Drug Discovery 2021 After the Storm: Re-connect, Re-invent, Re-imagine
Poster
22

The Identification of Novel Drug Target Candidates in T cells

Authors

L Suckling1
1 GSK, UK

Abstract

Objective

Advances in functional genomics and chemogenomics methods are enabling the identification of novel drug target candidates. Such screens provide platforms for the rapid identification of multiple therapeutic target candidates which, when targeted, result in a desired phenotypic response. When combined with multiparametric readouts, these screens can provide a wealth of data for the drug discovery field. We set out to establish gene-editing and chemogenomic screening workflows in primary CD4+ T cells in order to identify novel targets for immune-mediated inflammatory diseases.


Methods

To enable target identification in CD4+ T cells, we established several different screening workflows. This included automated arrayed CRISPR-Cas9 editing screens, pooled CRISPR screening using the SLICE protocol, and Chemogenomics workflows. Each of the screens utilises multiplexed flow cytometry based endpoint assays. In these assays, we stain T cells simultaneously for viability, cell surface markers and intracellular markers.


Results

We have successfully established pooled and automated arrayed CRISPR-Cas9 workflows and chemogenomics library screening in CD4+ T cells for the identification of novel drug discovery targets for immune-mediated inflammatory disease. Through the measurement of multiple markers simultaneously, we can phenotype populations of T cells and determine whether a compound/gene edit skews the T cell population to a particular phenotype, desired for combating disease.

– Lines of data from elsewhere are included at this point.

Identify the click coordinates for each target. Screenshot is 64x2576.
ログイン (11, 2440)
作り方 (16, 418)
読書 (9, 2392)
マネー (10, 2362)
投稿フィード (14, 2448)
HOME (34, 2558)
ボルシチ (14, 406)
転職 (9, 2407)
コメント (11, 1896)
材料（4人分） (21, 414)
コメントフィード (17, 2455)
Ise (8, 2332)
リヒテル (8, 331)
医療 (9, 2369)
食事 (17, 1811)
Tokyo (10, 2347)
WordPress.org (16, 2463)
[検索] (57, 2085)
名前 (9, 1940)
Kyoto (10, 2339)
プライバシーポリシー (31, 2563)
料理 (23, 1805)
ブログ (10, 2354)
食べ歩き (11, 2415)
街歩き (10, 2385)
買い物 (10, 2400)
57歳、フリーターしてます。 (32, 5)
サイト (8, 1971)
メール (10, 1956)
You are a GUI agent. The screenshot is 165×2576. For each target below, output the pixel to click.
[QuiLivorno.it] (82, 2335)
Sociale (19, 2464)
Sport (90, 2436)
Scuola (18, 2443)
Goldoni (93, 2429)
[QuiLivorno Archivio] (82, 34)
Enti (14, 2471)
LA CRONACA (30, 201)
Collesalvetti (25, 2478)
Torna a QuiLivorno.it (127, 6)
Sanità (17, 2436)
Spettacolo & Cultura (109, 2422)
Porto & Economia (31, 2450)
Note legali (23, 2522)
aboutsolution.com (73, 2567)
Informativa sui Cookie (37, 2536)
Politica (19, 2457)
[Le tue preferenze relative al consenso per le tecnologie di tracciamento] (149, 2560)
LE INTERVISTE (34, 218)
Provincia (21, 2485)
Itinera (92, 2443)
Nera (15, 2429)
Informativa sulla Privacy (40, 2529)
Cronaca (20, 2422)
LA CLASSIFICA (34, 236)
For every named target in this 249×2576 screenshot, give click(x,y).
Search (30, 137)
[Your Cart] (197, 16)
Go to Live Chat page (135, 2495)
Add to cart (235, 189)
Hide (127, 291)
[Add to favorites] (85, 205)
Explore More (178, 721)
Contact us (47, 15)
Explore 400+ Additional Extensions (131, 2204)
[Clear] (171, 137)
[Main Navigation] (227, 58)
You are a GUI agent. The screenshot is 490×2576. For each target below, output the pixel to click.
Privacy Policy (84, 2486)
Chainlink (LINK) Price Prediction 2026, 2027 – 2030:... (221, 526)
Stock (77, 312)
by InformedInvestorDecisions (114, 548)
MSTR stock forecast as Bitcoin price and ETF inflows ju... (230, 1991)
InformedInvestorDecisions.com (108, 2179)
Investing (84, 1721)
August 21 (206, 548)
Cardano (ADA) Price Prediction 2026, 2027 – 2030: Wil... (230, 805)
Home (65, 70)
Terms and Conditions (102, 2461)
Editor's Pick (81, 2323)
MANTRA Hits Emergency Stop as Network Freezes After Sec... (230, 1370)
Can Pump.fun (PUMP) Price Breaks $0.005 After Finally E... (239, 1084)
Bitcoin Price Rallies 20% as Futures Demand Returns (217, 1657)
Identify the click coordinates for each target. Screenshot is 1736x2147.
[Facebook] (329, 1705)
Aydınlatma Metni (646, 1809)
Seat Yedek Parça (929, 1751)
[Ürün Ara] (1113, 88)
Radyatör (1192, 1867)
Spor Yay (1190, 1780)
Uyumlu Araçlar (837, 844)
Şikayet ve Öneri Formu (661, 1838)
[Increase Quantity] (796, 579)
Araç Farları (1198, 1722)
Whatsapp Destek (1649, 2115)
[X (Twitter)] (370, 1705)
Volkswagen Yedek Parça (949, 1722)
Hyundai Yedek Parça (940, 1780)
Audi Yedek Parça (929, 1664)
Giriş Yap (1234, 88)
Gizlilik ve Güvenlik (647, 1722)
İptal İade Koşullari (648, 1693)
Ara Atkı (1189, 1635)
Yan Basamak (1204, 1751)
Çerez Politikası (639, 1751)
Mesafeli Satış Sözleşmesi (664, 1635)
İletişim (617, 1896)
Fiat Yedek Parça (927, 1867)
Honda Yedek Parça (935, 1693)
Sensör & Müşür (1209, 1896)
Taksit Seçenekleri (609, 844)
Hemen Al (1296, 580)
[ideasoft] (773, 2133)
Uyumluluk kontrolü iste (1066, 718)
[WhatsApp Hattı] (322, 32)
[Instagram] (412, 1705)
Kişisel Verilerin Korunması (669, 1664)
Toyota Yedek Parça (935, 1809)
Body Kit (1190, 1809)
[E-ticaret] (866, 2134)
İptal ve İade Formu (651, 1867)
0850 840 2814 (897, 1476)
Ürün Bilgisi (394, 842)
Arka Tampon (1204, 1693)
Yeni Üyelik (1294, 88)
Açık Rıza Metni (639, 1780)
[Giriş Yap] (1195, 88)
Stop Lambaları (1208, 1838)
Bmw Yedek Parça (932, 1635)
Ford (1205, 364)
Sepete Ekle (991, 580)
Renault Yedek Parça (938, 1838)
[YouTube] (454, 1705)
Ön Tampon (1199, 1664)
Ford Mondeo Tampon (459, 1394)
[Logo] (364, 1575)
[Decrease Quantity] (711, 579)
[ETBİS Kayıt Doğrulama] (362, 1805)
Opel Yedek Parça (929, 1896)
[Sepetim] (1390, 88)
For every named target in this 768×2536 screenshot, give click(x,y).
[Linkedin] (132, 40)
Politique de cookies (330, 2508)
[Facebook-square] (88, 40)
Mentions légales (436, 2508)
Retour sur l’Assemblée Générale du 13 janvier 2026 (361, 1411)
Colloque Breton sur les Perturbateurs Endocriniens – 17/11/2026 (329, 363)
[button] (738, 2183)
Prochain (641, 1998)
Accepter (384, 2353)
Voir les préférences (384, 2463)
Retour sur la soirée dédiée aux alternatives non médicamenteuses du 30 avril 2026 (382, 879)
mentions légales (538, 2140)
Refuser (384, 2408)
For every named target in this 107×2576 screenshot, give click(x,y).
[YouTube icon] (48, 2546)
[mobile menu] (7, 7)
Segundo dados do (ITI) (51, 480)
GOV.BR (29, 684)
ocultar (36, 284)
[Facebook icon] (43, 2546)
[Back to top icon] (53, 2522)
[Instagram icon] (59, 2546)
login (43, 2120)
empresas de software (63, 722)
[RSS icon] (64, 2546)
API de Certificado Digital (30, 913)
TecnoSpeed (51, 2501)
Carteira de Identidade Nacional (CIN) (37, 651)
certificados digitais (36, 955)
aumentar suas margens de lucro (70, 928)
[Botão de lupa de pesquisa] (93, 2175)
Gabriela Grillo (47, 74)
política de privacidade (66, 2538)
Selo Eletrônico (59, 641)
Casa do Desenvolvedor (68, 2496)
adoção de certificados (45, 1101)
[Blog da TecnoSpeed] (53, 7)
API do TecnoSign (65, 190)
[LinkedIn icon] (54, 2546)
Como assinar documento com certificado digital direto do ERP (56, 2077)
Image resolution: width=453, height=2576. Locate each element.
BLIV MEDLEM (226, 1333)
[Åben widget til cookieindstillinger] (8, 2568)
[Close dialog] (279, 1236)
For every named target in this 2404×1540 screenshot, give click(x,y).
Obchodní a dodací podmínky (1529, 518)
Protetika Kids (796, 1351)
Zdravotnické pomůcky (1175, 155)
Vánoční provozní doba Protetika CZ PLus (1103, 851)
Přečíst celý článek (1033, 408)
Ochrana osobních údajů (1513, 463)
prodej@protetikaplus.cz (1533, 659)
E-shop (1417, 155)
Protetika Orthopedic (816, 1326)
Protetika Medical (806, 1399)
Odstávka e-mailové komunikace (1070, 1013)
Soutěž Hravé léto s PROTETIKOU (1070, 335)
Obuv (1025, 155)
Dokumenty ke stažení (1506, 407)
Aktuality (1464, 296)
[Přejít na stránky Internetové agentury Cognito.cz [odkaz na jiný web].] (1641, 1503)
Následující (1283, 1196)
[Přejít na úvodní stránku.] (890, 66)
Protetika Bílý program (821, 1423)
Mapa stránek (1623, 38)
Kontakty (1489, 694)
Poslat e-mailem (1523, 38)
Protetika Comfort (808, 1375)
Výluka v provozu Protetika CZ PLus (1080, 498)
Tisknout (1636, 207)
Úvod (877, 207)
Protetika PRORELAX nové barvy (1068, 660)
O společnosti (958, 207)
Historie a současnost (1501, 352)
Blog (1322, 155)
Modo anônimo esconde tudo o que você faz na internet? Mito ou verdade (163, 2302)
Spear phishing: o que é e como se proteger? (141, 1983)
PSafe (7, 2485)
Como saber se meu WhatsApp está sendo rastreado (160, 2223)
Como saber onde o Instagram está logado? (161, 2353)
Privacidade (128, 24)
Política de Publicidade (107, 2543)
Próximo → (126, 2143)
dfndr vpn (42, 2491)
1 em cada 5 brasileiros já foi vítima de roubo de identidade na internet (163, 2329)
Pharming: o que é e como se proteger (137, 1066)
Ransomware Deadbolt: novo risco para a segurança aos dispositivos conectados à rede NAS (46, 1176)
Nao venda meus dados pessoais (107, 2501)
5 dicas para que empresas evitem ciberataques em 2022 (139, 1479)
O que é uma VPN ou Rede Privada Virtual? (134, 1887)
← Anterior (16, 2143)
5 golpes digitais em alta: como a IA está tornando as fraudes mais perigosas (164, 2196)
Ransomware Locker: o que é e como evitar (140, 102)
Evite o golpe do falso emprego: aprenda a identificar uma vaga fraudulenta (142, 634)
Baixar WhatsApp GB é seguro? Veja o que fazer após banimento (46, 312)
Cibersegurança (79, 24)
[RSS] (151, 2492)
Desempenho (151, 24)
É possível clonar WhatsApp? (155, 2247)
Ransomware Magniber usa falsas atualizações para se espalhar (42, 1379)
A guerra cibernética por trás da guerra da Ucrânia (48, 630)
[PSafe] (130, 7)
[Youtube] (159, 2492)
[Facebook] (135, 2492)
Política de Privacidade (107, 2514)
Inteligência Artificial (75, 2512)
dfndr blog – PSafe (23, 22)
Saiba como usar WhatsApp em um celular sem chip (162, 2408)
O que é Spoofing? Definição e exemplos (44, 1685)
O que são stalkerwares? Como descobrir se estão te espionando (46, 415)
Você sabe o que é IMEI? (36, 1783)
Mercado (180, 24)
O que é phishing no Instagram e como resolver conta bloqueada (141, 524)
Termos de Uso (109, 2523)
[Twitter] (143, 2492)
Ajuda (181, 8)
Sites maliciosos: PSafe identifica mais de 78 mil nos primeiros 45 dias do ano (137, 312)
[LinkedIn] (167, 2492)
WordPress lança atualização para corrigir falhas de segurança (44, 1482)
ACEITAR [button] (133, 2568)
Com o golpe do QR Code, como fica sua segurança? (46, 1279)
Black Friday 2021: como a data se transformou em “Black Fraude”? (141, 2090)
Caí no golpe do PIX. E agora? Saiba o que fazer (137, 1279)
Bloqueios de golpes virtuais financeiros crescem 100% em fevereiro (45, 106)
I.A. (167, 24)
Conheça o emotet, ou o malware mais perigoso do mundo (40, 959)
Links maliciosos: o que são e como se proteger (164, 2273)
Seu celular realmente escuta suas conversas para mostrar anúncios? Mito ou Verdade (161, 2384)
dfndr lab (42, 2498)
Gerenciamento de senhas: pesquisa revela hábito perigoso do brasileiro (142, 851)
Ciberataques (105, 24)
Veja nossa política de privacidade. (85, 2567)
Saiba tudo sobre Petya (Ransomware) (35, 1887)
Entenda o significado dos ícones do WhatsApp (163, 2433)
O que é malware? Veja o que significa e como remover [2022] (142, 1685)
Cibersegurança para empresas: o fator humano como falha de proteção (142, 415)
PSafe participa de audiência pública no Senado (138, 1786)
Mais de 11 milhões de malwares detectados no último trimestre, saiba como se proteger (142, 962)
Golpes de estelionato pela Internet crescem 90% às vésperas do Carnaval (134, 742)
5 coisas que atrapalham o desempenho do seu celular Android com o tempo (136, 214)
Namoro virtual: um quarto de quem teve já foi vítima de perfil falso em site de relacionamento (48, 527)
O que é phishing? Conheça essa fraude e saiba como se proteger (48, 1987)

Automation of arrayed screening workflows will enable higher-throughput, less resource-intensive applications of this approach.


Conclusion

The target identification workflows we have established in CD4+ T cells will enable the identification of novel gene targets which, when modulated, cause T cell subsets to elicit desirable immunomodulatory effects. These data will provide information for multiple immune-mediated inflammatory diseases and enable us to select novel drug discovery targets for further development.